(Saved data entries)
#####

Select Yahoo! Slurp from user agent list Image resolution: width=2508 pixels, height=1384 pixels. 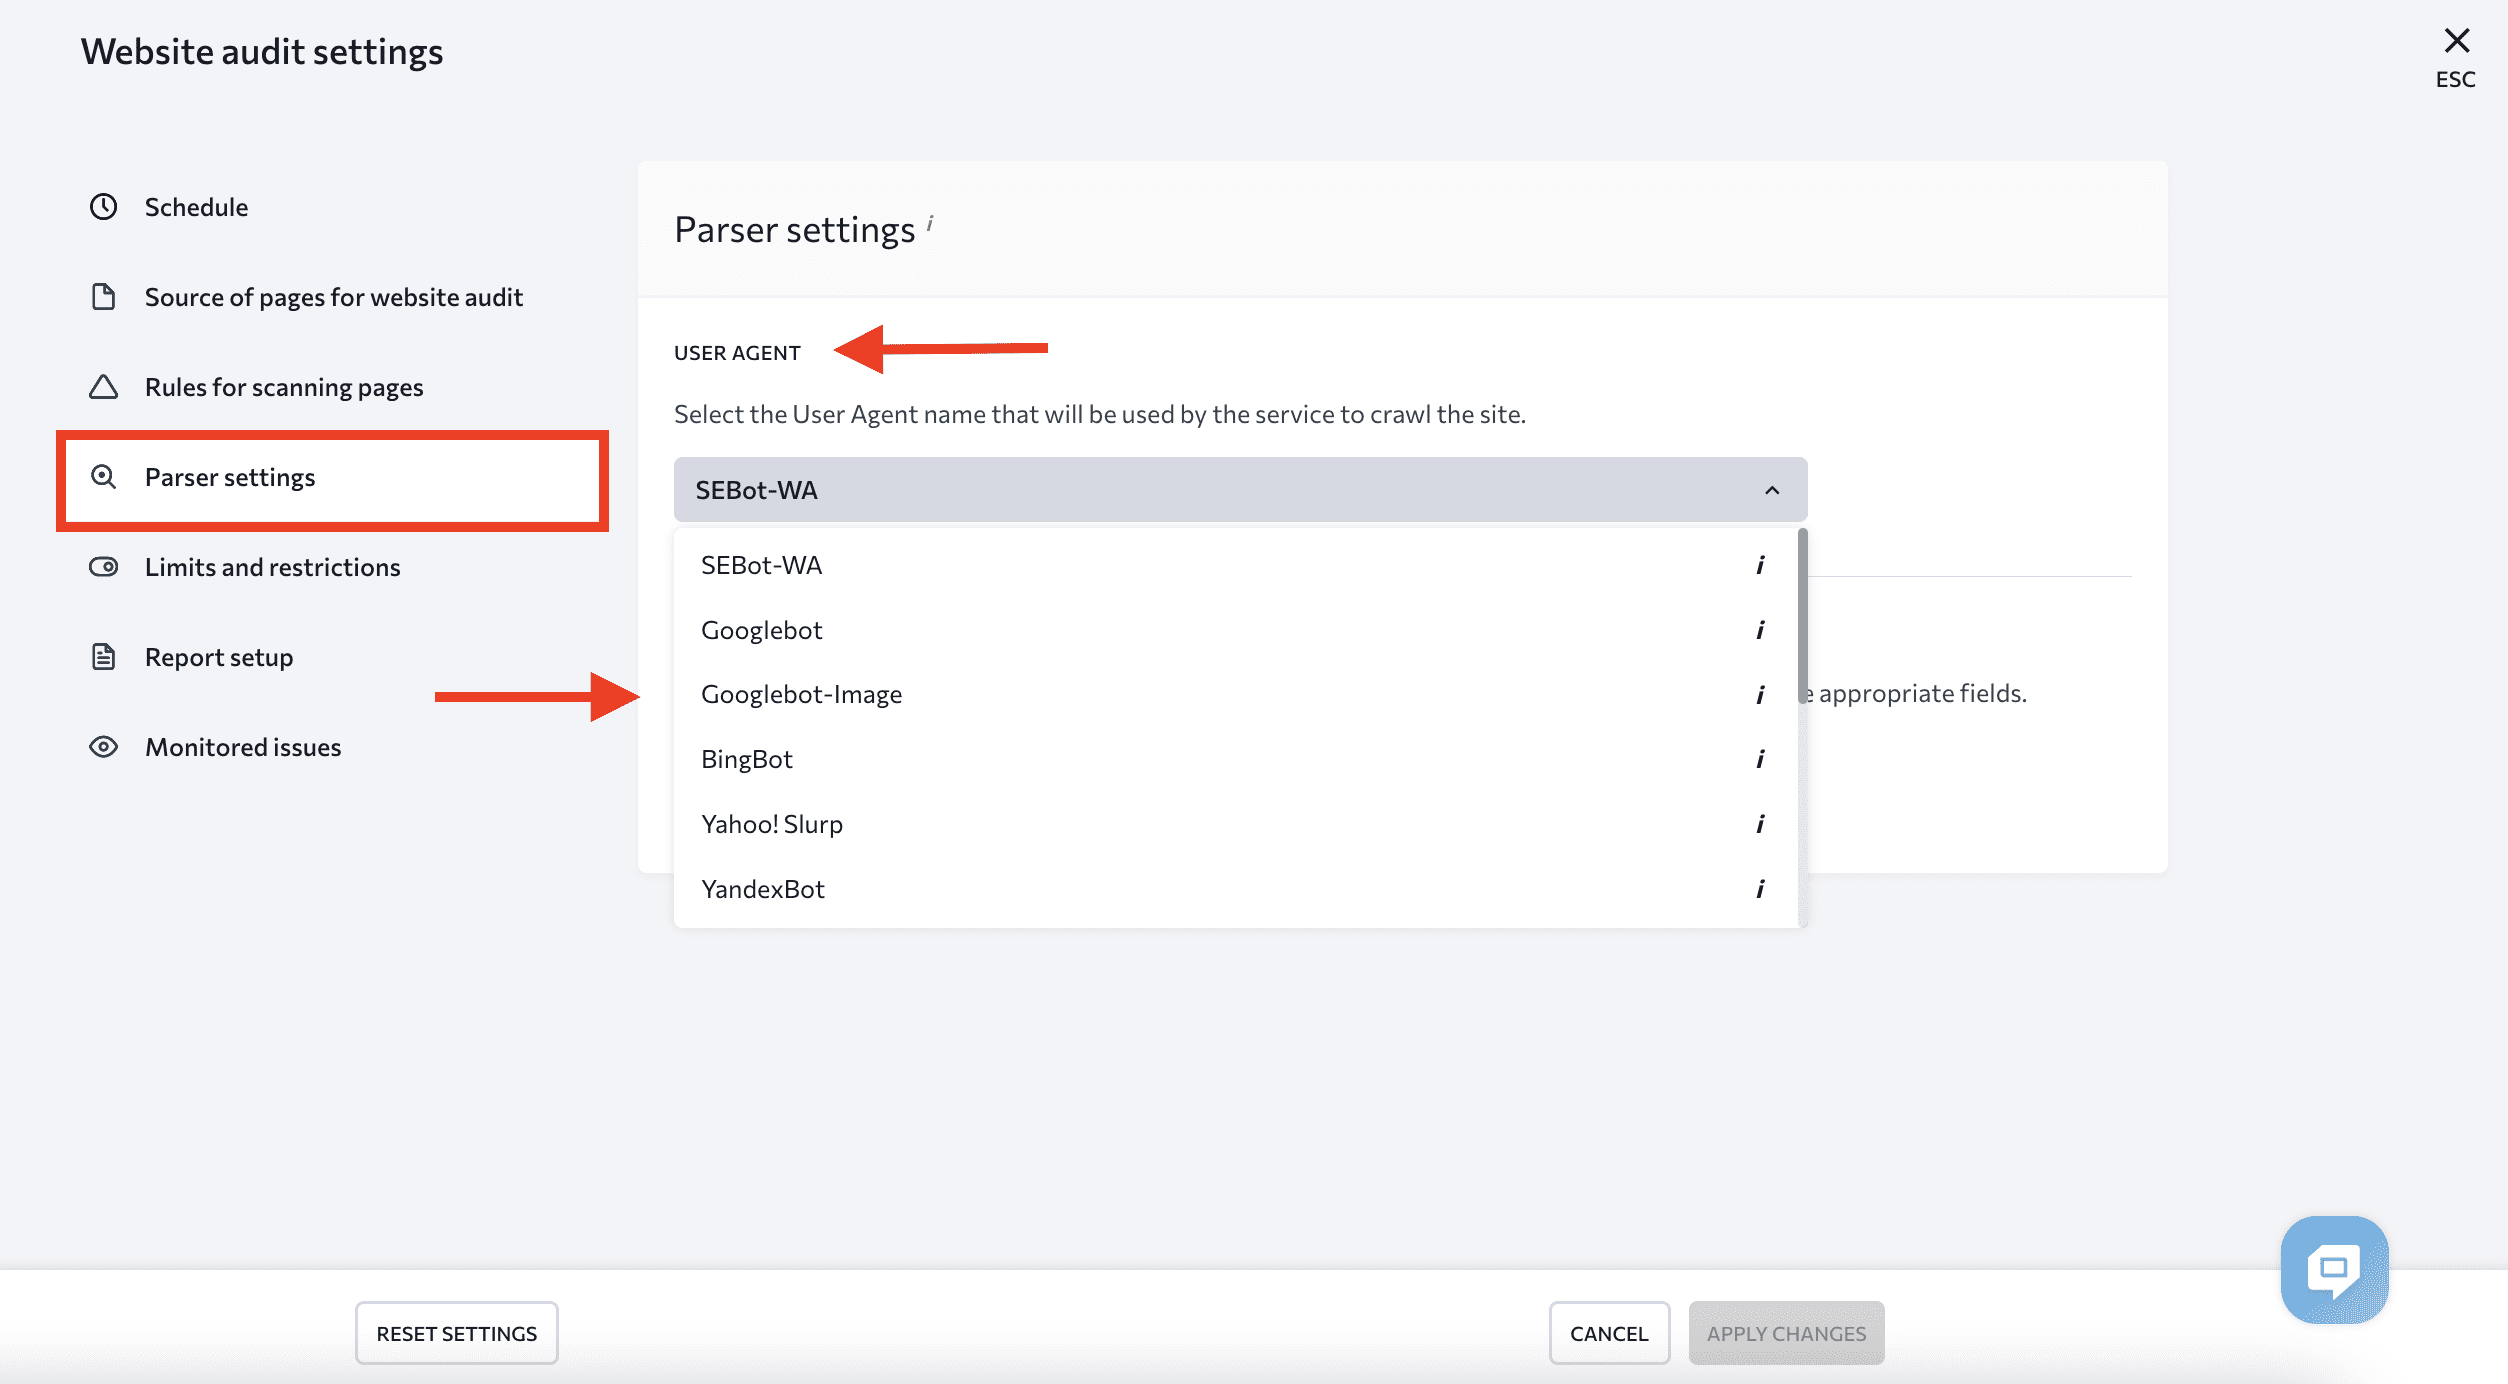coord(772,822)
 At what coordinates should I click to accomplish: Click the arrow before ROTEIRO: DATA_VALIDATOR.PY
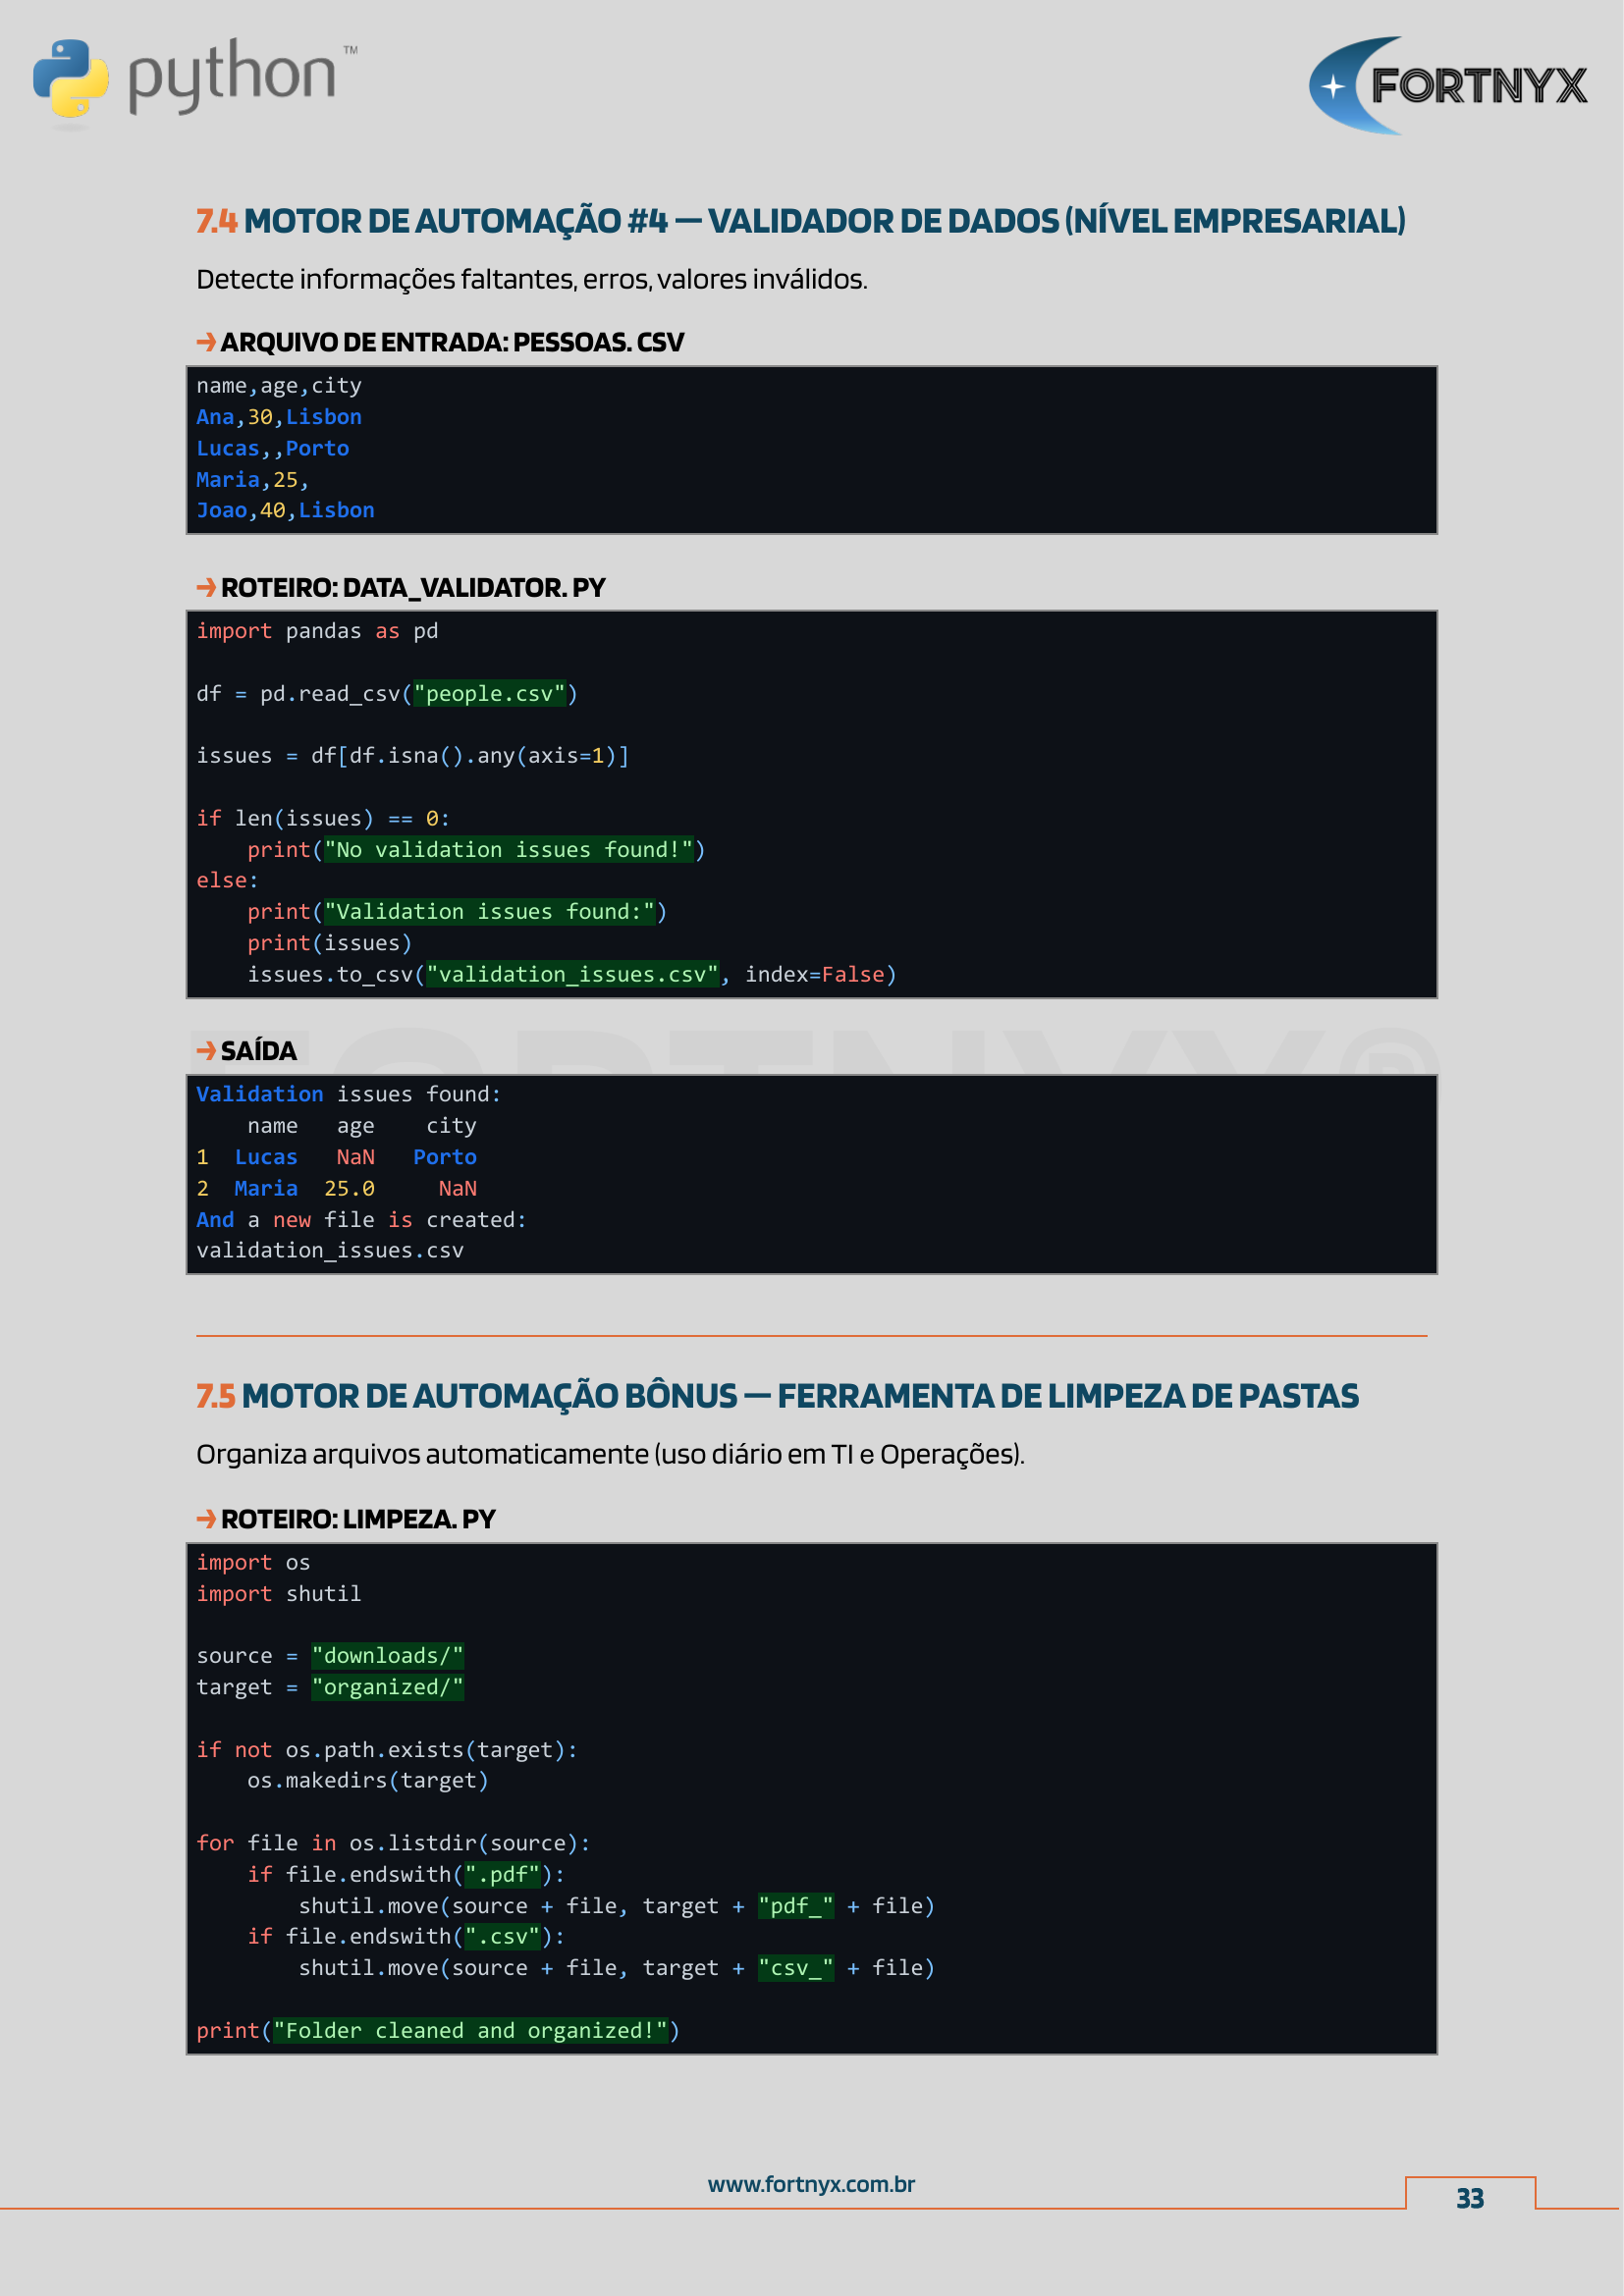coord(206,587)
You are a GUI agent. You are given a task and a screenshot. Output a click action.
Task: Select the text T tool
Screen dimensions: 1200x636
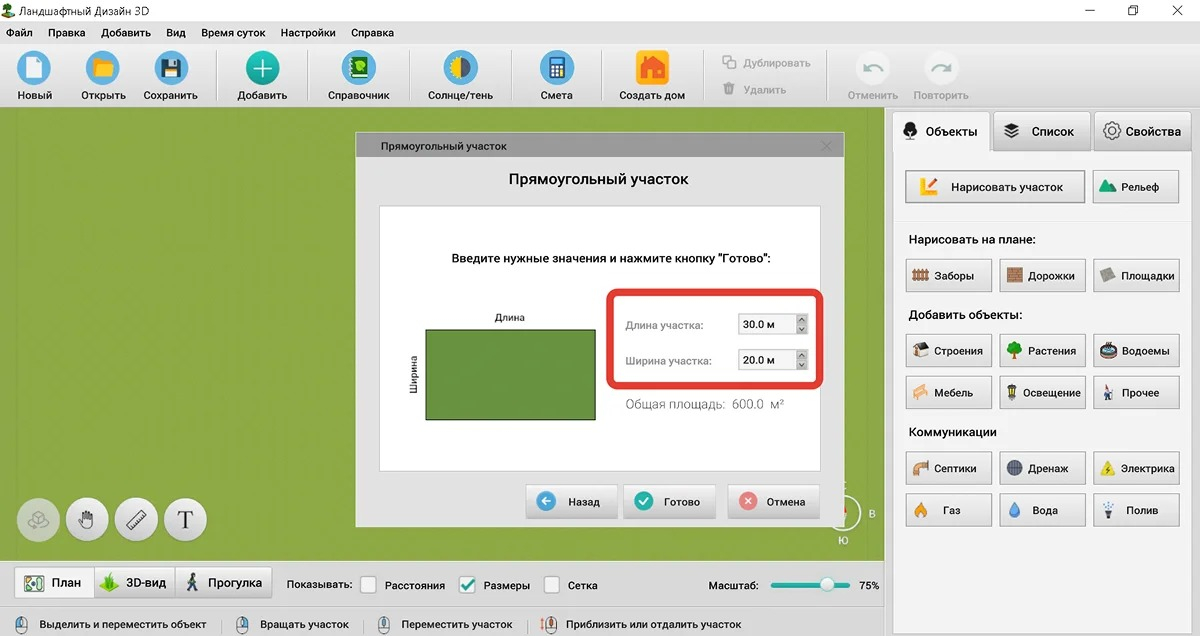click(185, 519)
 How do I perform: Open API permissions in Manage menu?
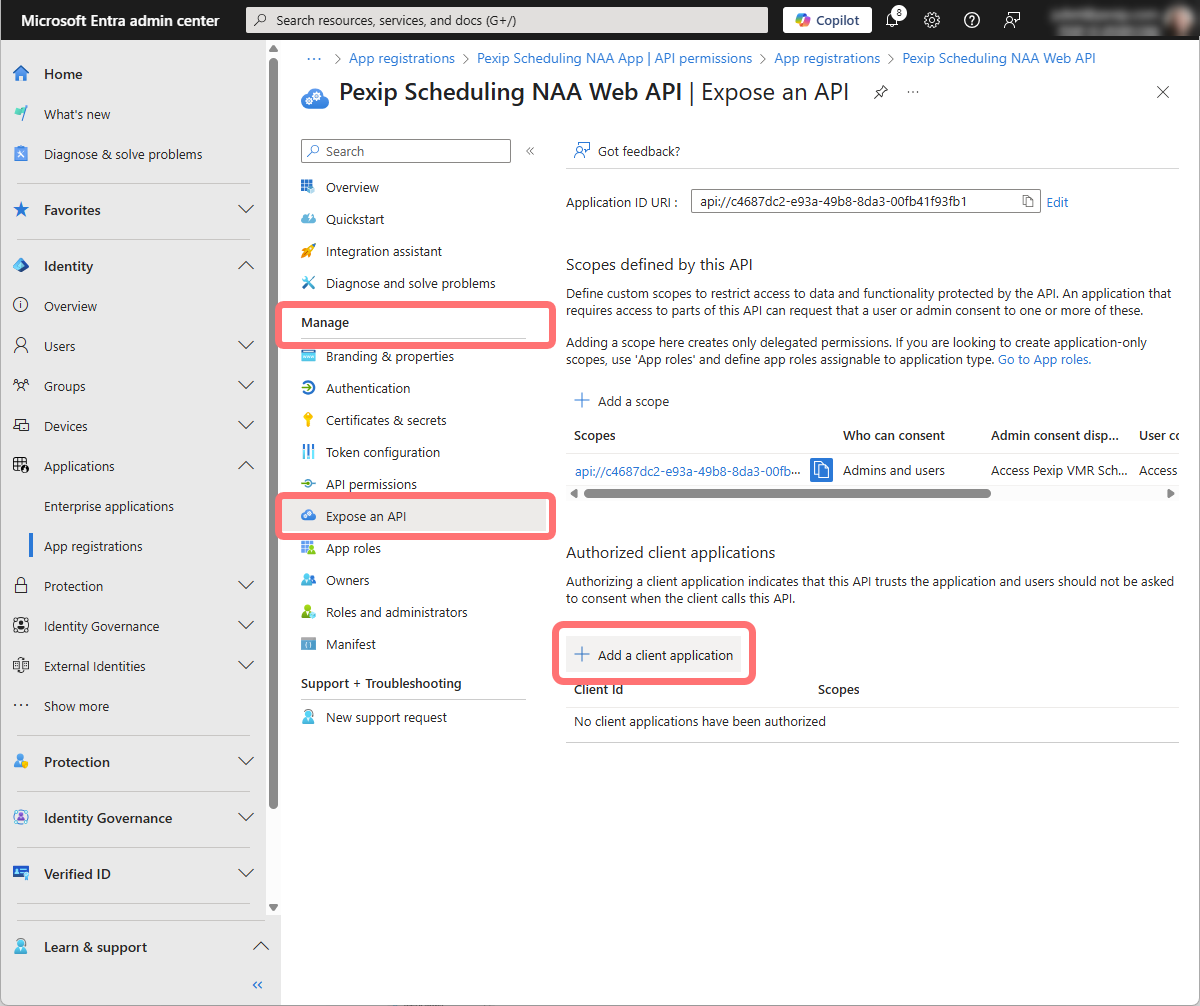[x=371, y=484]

#####

• **Work to be completed**
Copy exactly and only this span: the line with "How do I perform: Open" through the final line of the entries, both ends included, with the pictures left out.

• **Result of this task**
 How do I perform: Open API permissions in Manage menu?
[x=371, y=484]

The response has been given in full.